What to work on
Rewrite the lines below, putting "Where do I click to" wherever "At what coordinates should I click to accomplish" appears and leaving everything else the same.

# Provided information start

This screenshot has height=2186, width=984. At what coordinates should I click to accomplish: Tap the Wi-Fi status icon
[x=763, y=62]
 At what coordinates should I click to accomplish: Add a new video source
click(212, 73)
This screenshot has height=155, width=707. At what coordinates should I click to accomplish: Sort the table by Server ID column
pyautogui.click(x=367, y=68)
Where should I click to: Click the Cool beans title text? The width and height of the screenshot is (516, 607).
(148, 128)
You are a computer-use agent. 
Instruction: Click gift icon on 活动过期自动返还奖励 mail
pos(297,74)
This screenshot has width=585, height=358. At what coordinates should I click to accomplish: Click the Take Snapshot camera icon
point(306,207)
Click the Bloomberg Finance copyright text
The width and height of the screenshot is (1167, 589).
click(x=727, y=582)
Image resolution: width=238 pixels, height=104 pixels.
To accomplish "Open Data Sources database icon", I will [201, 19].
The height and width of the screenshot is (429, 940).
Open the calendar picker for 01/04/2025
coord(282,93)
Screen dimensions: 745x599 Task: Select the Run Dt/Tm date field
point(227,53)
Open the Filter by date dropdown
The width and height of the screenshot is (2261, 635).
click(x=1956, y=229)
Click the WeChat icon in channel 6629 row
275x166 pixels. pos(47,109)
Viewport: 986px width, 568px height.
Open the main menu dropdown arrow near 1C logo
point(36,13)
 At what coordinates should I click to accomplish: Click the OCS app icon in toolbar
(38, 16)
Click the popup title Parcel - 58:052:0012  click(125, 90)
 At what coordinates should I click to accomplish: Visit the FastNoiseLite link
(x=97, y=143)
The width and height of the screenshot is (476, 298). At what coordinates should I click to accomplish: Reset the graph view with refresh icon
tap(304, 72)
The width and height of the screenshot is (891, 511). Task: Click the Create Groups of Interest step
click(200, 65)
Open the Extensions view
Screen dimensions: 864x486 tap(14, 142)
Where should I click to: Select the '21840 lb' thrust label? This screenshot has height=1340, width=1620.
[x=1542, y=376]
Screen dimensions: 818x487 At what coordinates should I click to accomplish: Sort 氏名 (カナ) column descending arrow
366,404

# Provided information end

Result of this task
This screenshot has height=2186, width=984. Where do I click to: Tap the Wi-Fi status icon
[x=763, y=62]
 Where do I click to: Add a new video source
click(212, 73)
This screenshot has height=155, width=707. Where do I click to: Sort the table by Server ID column
pyautogui.click(x=367, y=68)
Where should I click to: Click the Cool beans title text? The width and height of the screenshot is (516, 607).
(148, 128)
You are a computer-use agent. 
Instruction: Click gift icon on 活动过期自动返还奖励 mail
pos(297,74)
This screenshot has width=585, height=358. Where do I click to: Click the Take Snapshot camera icon
point(306,207)
Click the Bloomberg Finance copyright text
The width and height of the screenshot is (1167, 589).
click(x=727, y=582)
Image resolution: width=238 pixels, height=104 pixels.
To accomplish "Open Data Sources database icon", I will [201, 19].
The height and width of the screenshot is (429, 940).
Open the calendar picker for 01/04/2025
coord(282,93)
Screen dimensions: 745x599 Task: Select the Run Dt/Tm date field
point(227,53)
Open the Filter by date dropdown
The width and height of the screenshot is (2261, 635).
click(x=1956, y=229)
Click the WeChat icon in channel 6629 row
275x166 pixels. pos(47,109)
Viewport: 986px width, 568px height.
Open the main menu dropdown arrow near 1C logo
point(36,13)
 Where do I click to: Click the OCS app icon in toolbar
(38, 16)
Click the popup title Parcel - 58:052:0012  click(125, 90)
 Where do I click to: Visit the FastNoiseLite link
(x=97, y=143)
The width and height of the screenshot is (476, 298). Where do I click to: Reset the graph view with refresh icon
tap(304, 72)
The width and height of the screenshot is (891, 511). Task: Click the Create Groups of Interest step
click(200, 65)
Open the Extensions view
Screen dimensions: 864x486 tap(14, 142)
Where should I click to: Select the '21840 lb' thrust label? This screenshot has height=1340, width=1620.
[x=1542, y=376]
Screen dimensions: 818x487 Where do I click to: Sort 氏名 (カナ) column descending arrow
366,404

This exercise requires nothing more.